Sanitization and validation are complementary layers. Sanitization removes or escapes dangerous constructs before validation runs. Validation rejects data that does not match expected schemas, types, or ranges. For example, an email field should be validated with a regex or dedicated library, and then HTML-escaped before rendering in a template.

Python’s bleach is ideal for rich-text fields because it allows an explicit allow-list of tags. DOMPurify (JS) and JSoup (Java) serve the same purpose. For SQL, parameterized queries are the only safe approach; string concatenation is always vulnerable. For output encoding, context matters: HTML encoding, JavaScript encoding, CSS encoding, and URL encoding each have different rules and must be applied in the correct context.

Variants

Technology	Library	Purpose	Notes
Python	`bleach`	HTML sanitization	Allow-list based, maintained by Mozilla
Python	`psycopg2` / `sqlalchemy`	SQL parameterization	Use bound parameters, never format strings
JavaScript	`DOMPurify`	HTML sanitization	Fast, browser + Node.js, configurable
JavaScript	`express-validator`	Input validation	Middleware for Express routes
Java	`JSoup`	HTML sanitization	`Safelist` profiles for common use cases
Java	`OWASP Java Encoder`	Context-specific encoding	HTML, JS, CSS, URL, attribute encoding

Best Practices

Validate first, then sanitize: Reject invalid input early; sanitization is a safety net, not a gatekeeper
Use allow-lists, not block-lists: Define what is permitted (tags, protocols, characters) rather than trying to block every attack vector
Parameterized queries for all SQL: Prepared statements eliminate SQL injection regardless of input content
Context-aware encoding: Use HTML encoding in HTML, JS encoding in <script> blocks, CSS encoding in style attributes
Rate-limit and size-limit: Cap request body size and rate to prevent ReDoS and memory exhaustion attacks

Common Mistakes

Black-listing HTML tags: Attackers invent new tags and attributes; allow-lists are the only robust approach
Sanitizing after validation: Validation should happen on raw input; sanitizing first can bypass validation rules
Using regex for HTML parsing: Regex cannot parse HTML correctly; always use a proper HTML parser for sanitization
Encoding once and reusing everywhere: HTML-encoded output is unsafe inside JavaScript strings; encode per context
Trusting client-side validation: Client-side checks improve UX but are trivial to bypass; always re-validate server-side

Frequently Asked Questions

Should I sanitize input on the client or server?

======

Reproduce the part of the passage on input sanitization that opens with the words containing "Sanitization and validation" and closes with "the correct context.".

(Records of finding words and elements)
======

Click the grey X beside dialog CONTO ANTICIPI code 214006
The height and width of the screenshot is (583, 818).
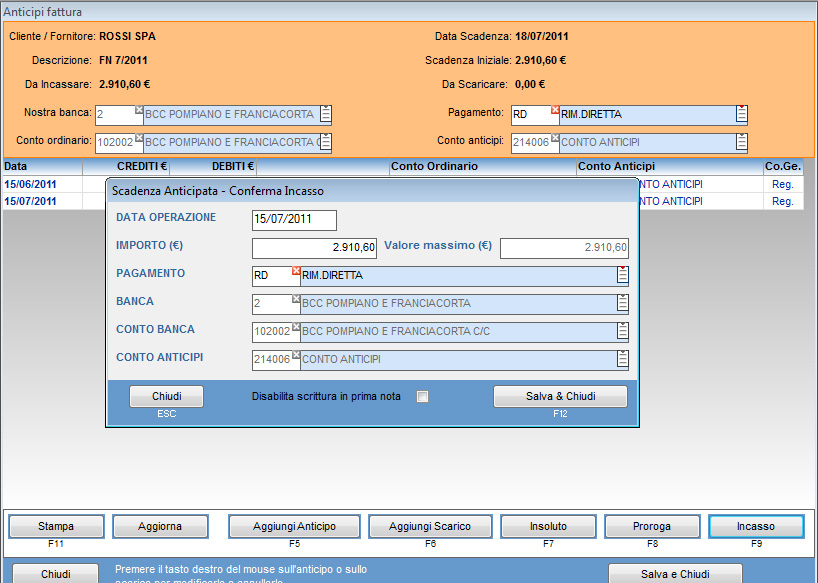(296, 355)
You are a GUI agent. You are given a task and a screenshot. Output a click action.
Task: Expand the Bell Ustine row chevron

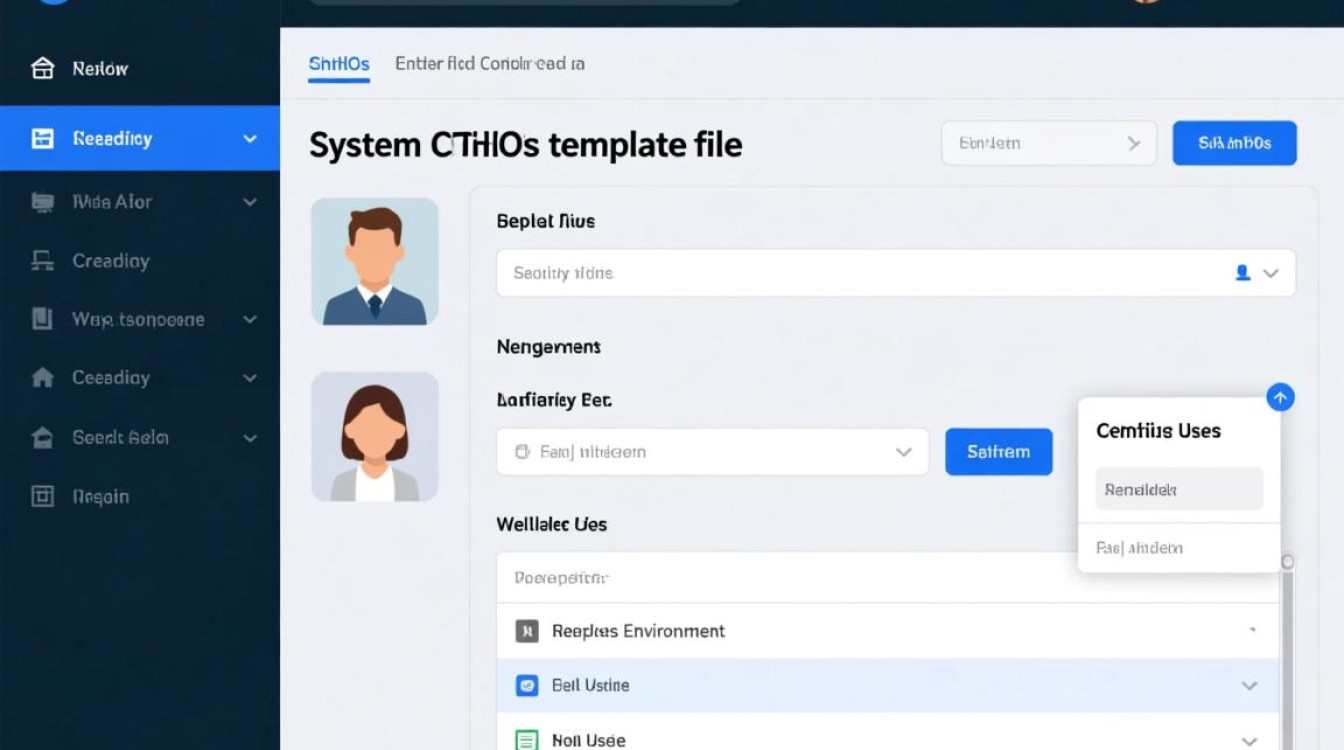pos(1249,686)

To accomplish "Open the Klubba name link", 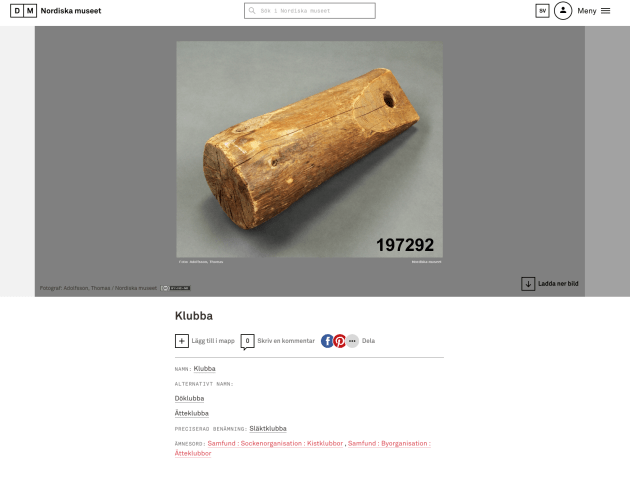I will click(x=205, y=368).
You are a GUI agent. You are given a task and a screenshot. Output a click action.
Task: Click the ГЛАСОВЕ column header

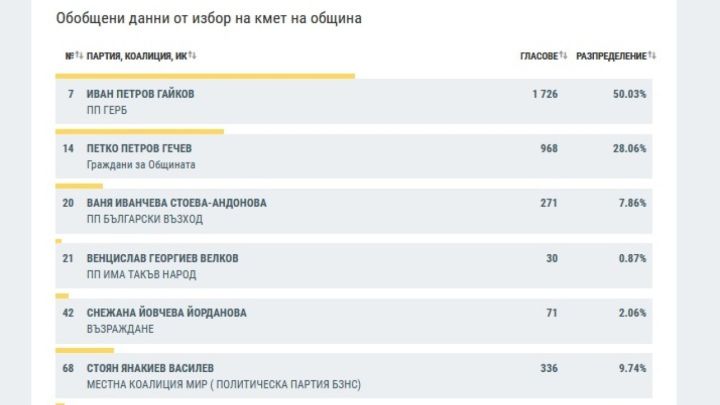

======

● **Exercise result**
Sanitization and validation are complementary layers. Sanitization removes or escapes dangerous constructs before validation runs. Validation rejects data that does not match expected schemas, types, or ranges. For example, an email field should be validated with a regex or dedicated library, and then HTML-escaped before rendering in a template.

Python’s bleach is ideal for rich-text fields because it allows an explicit allow-list of tags. DOMPurify (JS) and JSoup (Java) serve the same purpose. For SQL, parameterized queries are the only safe approach; string concatenation is always vulnerable. For output encoding, context matters: HTML encoding, JavaScript encoding, CSS encoding, and URL encoding each have different rules and must be applied in the correct context.